→ GIVEN PROBLEM 1: In the passage on imaging a metal strip, translate this sentence into Spanish: "The term “depth image” has a specific meaning."
→ GIVEN PROBLEM 2: Write the next part of the passage on imaging a metal strip, picking up after its final paragraph.

→ PAGE EXTRACT:

● ● ● ● ● ● ●

For example, the groups of images can comprise at least one depth image. The term “depth image” has a specific meaning. It relates to a two-dimensional image in which each picture element also has an associated piece of distance information in addition to its arrangement of the associated object as determined by the arrangement of the picture element in the image. This means that the associated object is clearly located in three-dimensional space. Normally as an alternative, but in principle also in addition, it is possible for the groups of images to comprise multiple two-dimensional images. In this case, the multiple images of the respective group can be used to generate a stereoscopic image, that is a three-dimensional image.

A particularly preferred configuration of the control method provides for the control device to ascertain the at least one quantity that reveals, for both strip edges of the metal strip, whether the metal strip is forming a wave in the region of the respective strip edge, on the basis of the groups of images of the metal strip.

An algorithm for ascertaining the waves in the images does not have to be explicitly created. Rather, it is possible to apply so-called machine learning algorithms in a learning phase. For example, neural networks can be appropriately trained. Purely by way of illustration, reference can be made in this context to the technical paper “Object Detection with Deep Learning: A Review” by Zhong-Qiu Zhao et al., published in Journal of Latex Class Files, vol. 14, No 8, March 2017. Other approaches are also readily possible.

In the simplest case, it is possible for the control device to use the respective group of images to ascertain a respective extent to which the metal strip forms the wave in the region of the respective strip edge, to compare the respective ascertained extent with a threshold value, and to ascertain the at least one quantity on the basis of the respective comparison as a respective Boolean variable.

● ● ● ● ● ● ●

→ INFORMATION SUPPLIED:
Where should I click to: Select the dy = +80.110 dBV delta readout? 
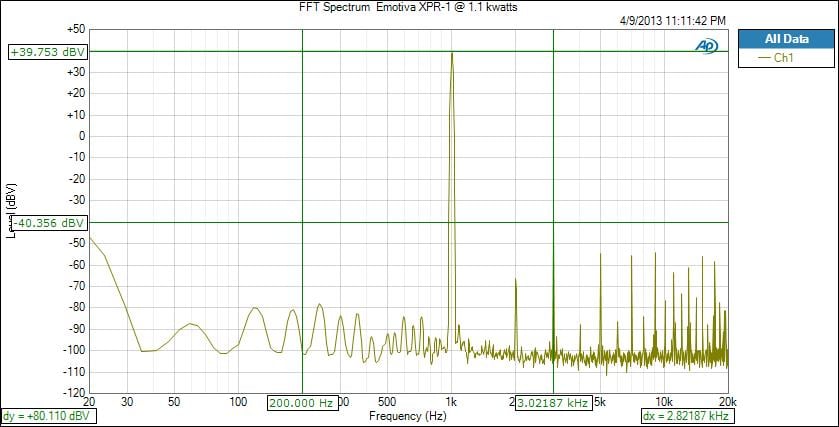(46, 415)
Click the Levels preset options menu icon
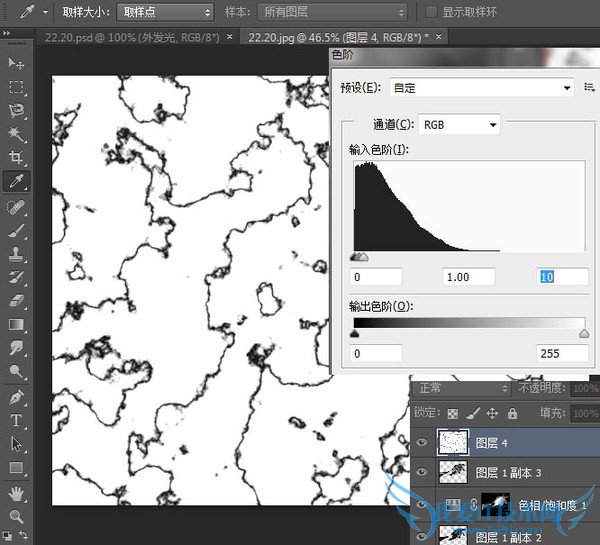This screenshot has width=600, height=545. tap(590, 88)
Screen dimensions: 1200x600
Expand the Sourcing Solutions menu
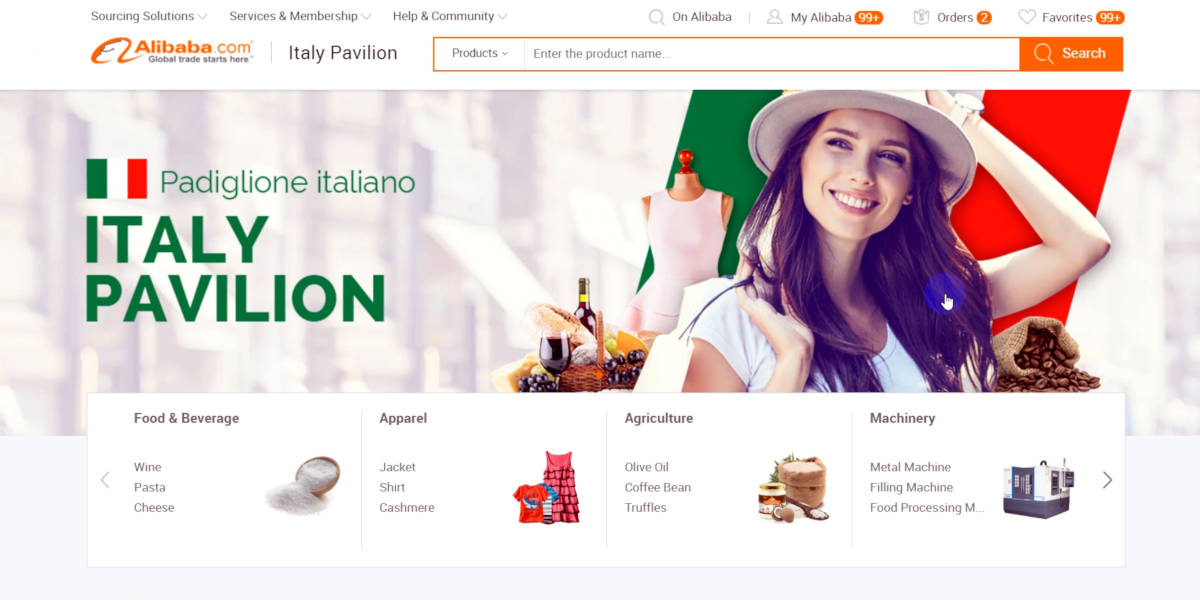pos(149,16)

● ● ● ● ● ● ●

→ TASK RESPONSE 1: El término «imagen de profundidad» tiene un significado específico.

→ TASK RESPONSE 2:
In this case, the control device thus makes a simple binary decision regarding whether a wave is forming at one strip edge or at the other strip edge. This variant is relatively simple to implement.

However, it is better if the control device uses the respective group of images to quantitatively ascertain a respective extent to which the metal strip forms the wave in the region of the respective strip edge, and uses the quantified values as at least one quantity.

In this case, not only a binary statement but also a quantified statement about the formation of a wave is available. The quantified values can be ascertained by the control device in the form of I units, also known as a flatness index, for example. I units are known and familiar to a person skilled in the art.

The control method according to the invention is in particular performed during a period when the metal strip is in a relaxed state upstream and/or downstream of the roll stand, that is the roll stand on which the stand controller is acting.

The object is additionally achieved by a control program. According to the invention, the execution of the machine code by the control device causes the control device to perform a control method according to the invention.

According to the invention, the control device is programmed with a control program according to the invention. As a result, the control device performs a control method according to the invention during operation.

According to the invention, the roll unit has a control device.

The object is additionally achieved by a rolling mill train, wherein at least one of the roll stands is in the form of a roll unit according to the invention.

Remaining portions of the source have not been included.